HACKERS backed by the Russian state are trying to steal COVID-19 vaccine and treatment research from academic and pharmaceutical institutions around the world, Britain’s National Cyber Security Centre (NCSC) said on Thursday. According to Reuters, a coordinated statement from Britain, the United States and Canada attributed the attacks to group APT29, also known as ‘Cozy Bear’, which they said was almost certainly operating as part of Russian intelligence services.
“We condemn these despicable attacks against those doing vital work to combat the coronavirus pandemic,” said NCSC Director of Operations, Paul Chichester. Russian news agency RIA cited spokesman Dmitry Peskovas saying the remain rejected London’s allegations, which he said were not backed by proper evidence.
In a separate announcement, Britain also accused “Russian actors” of trying to interfere in its 2019 election by trying to spread leaked documents online. Russia’s foreign ministry said those accusations were “foggy and contradictory”. Britain is expected to publish a long-delayed report into Russian influence in British politics next week.
British foreign minister Dominic Raab said it was “completely unacceptable” for Russian intelligence services to target work on the pandemic. “While others pursue their selfish interests with reckless behaviour, the UK and its allies are getting on with the hard work of finding a vaccine and protecting global health,” he said in a statement. He said Britain would work with allies to hold perpetrators to account.

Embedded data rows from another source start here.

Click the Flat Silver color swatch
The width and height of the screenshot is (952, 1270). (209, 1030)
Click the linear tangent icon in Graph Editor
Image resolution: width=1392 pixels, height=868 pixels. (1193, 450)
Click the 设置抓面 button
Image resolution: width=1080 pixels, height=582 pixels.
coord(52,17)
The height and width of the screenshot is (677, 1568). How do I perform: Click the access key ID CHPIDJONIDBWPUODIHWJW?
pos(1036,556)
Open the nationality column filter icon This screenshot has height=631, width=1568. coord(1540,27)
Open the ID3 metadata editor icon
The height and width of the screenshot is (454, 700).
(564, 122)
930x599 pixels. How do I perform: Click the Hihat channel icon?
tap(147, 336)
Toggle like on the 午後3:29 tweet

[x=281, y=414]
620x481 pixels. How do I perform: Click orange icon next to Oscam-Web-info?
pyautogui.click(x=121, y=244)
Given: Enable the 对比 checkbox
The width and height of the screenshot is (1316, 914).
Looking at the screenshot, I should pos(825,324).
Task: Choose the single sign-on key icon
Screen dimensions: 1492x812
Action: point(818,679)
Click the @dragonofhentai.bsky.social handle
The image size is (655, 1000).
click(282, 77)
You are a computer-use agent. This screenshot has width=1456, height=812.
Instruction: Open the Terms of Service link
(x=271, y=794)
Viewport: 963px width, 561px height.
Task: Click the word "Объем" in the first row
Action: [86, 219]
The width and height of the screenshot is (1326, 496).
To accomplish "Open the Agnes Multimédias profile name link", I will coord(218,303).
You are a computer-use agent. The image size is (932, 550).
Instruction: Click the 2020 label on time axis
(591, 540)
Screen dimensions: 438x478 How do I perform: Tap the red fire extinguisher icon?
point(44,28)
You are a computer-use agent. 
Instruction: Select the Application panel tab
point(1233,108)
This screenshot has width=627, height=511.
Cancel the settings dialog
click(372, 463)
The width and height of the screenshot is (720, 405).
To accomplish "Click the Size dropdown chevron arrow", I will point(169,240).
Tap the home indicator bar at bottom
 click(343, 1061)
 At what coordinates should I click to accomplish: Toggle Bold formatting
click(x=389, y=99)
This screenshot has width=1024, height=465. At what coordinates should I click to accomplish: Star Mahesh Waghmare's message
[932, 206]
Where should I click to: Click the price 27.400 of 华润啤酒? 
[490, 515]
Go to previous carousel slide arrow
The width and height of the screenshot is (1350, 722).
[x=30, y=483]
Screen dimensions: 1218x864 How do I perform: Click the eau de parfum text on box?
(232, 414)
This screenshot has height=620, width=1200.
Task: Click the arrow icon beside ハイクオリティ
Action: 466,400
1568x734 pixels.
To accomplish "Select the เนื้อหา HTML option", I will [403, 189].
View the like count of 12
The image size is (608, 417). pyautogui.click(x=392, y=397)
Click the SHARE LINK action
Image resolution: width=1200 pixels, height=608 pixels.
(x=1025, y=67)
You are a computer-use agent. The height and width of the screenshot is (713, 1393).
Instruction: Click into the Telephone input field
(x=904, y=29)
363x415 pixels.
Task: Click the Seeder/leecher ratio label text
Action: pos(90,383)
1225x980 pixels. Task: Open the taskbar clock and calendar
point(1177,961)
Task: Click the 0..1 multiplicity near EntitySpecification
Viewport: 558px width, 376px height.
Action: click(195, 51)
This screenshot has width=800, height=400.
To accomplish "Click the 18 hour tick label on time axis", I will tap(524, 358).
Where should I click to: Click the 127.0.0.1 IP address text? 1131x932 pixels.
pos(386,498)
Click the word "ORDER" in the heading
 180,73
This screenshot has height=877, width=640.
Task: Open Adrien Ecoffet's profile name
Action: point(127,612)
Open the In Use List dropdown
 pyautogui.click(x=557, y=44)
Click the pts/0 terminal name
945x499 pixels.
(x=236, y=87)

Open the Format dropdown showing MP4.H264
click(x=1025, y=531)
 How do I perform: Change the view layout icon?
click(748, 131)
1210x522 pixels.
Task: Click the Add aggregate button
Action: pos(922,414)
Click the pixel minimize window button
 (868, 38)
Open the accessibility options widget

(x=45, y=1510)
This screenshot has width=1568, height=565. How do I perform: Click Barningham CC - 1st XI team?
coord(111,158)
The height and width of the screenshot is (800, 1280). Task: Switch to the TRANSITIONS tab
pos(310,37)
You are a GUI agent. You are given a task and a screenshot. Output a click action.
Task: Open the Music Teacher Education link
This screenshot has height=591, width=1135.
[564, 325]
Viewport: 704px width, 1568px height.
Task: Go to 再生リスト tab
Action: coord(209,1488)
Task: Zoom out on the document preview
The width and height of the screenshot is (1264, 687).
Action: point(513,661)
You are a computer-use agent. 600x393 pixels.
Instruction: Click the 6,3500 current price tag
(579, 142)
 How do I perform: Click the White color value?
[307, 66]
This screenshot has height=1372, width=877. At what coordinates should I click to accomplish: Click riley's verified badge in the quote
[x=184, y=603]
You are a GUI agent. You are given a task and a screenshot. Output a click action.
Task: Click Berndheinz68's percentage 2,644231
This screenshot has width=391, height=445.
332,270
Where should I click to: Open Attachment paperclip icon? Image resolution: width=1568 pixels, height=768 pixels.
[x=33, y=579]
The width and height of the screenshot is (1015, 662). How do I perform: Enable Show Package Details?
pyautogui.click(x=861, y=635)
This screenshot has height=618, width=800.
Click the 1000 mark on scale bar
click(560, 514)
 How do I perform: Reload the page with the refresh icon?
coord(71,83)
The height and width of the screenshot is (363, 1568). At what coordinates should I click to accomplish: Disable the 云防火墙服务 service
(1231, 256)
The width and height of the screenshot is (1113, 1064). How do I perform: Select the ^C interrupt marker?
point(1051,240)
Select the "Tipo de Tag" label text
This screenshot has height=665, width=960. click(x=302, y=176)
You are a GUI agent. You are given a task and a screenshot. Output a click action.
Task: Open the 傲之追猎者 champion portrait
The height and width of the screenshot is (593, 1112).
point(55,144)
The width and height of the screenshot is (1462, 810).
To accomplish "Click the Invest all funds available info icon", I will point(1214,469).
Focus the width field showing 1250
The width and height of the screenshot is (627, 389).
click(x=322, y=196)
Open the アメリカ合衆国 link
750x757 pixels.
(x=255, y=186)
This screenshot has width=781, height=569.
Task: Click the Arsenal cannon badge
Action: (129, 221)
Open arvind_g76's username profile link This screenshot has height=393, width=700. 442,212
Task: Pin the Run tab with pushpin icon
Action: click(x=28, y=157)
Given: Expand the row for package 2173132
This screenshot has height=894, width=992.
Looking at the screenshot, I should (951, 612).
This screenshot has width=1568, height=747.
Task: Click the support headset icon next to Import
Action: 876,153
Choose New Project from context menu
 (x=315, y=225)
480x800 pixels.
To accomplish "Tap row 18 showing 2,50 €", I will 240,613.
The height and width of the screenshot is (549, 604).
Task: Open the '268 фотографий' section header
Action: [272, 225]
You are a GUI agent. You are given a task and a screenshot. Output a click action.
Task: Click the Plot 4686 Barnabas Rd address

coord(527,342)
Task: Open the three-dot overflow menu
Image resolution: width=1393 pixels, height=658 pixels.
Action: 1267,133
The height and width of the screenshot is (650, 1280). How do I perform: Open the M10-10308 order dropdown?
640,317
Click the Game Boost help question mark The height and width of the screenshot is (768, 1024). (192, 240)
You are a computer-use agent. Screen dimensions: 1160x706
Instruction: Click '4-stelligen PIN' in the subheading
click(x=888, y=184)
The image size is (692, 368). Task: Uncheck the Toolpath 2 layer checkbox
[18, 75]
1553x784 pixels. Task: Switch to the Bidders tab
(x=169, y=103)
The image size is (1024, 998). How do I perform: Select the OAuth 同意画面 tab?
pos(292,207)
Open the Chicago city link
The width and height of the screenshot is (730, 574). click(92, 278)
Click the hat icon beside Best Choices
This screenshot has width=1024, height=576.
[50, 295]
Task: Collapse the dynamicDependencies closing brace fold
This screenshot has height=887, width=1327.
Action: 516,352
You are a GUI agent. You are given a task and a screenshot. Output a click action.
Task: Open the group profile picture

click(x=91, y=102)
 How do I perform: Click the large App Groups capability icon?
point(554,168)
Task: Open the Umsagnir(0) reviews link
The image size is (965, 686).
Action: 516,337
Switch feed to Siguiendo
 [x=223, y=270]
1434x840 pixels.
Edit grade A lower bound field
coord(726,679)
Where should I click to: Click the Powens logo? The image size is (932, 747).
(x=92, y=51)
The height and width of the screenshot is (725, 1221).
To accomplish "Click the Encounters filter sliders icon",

The NCSC said the group’s attacks were continuing and used a variety of tools and techniques, including spearphishing and custom malware. “APT29 is likely to continue to target organisations involved in COVID-19 vaccine research and development, as they seek to answer additional intelligence questions relating to the pandemic,” the NCSC statement said.
Canadian authorities said the attacks were hindering response efforts and that risks to health organisations were elevated. Canada’s signals intelligence and cyber threat centre advised institutions to take action to protect themselves. Britain and the United States said in May that networks of hackers were targeting national and international organisations responding to the pandemic. But such attacks have not previously been explicitly connected to the Russian state.